Dans les propositions que vous faîtes aux pouvoirs publics, vous insistez sur la densification et la transformation de l’habitat et des infrastructures…
Le béton représente un avantage : il se prête à la fois à la verticalité des ouvrages et à la réalisation d’infrastructures (tramway, pistes cyclables mais aussi au transport ferroviaire ou construction de canaux fluviaux). Ce que nous proposons, c’est d’utiliser le béton pour densifier le tissu urbain existant et limiter l’artificialisation des sols, ou de réutiliser le béton, avec des granulats de béton recyclé issus de la déconstruction.
Justement, où en est aujourd’hui la filière ?
Le taux de valorisation des bétons issus de la démolition ou de la déconstruction est environ de 85 %. Certes, tout ne va pas dans un nouveau béton. La matière récupérée est utilisée en majorité en sous-couche routière. Mais on peut utiliser le béton dans le béton.
C’est notre objectif.

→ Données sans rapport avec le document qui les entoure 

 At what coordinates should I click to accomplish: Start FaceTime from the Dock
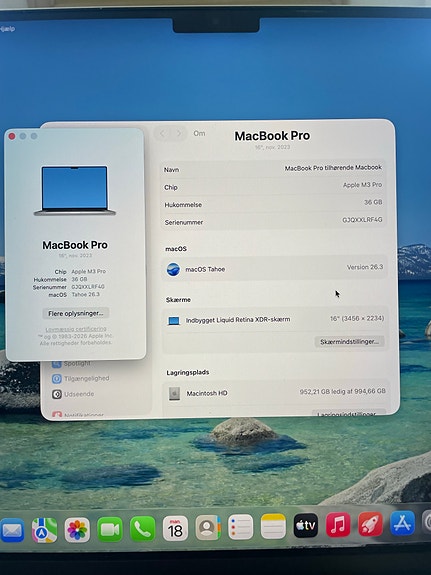coord(110,529)
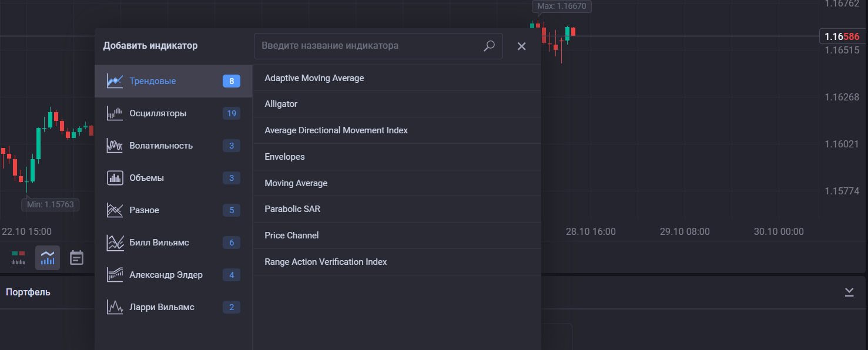Screen dimensions: 868x350
Task: Click the indicator name search field
Action: click(367, 46)
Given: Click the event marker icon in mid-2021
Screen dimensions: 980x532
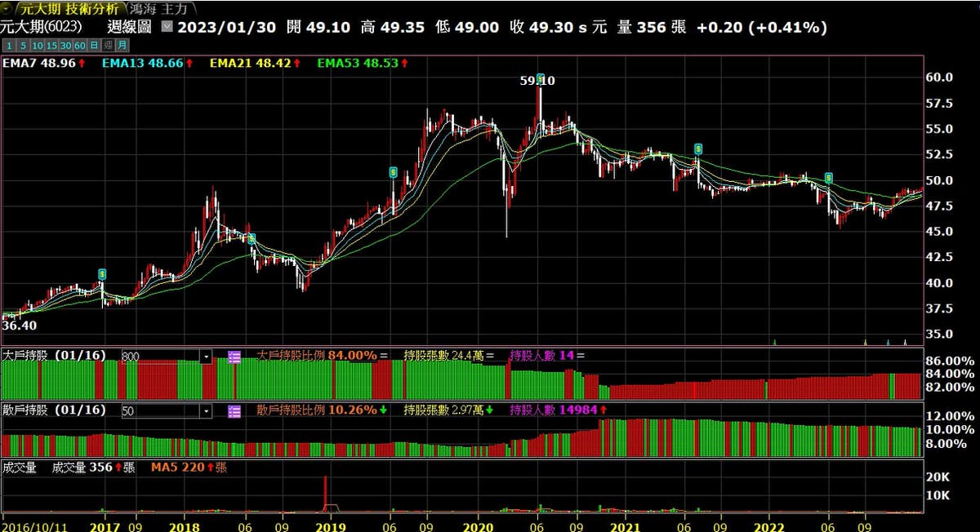Looking at the screenshot, I should (698, 149).
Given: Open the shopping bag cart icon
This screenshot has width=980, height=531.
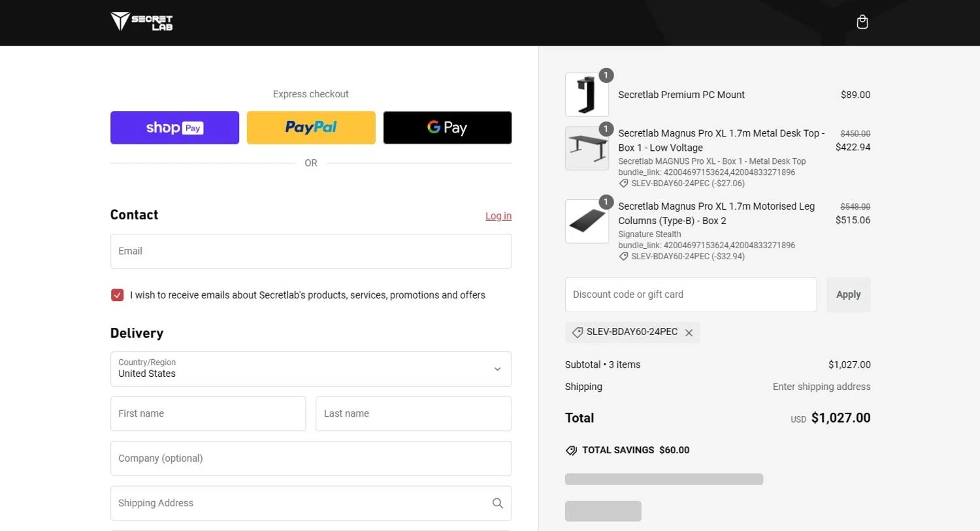Looking at the screenshot, I should [862, 22].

Et c’est par exemple ce qu’on a réalisé dans le cadre d’un immeuble démonstrateur dénommé « le Onze » à Chartres, porté par Procivis Eure-et-Loir : un ouvrage de 12 logements collectifs utilisant des granulats de béton recyclé dans les bétons. On souhaiterait dupliquer cette initiative et c’est pour cela que nous développons une plateforme d’économie circulaire nommée Agyre, qui permettrait d’agréger ces bonnes pratiques et d’aider à les appliquer. Il va falloir initialiser cette démarche avec l’ensemble des acteurs (concepteurs, metteurs en œuvre et industriels).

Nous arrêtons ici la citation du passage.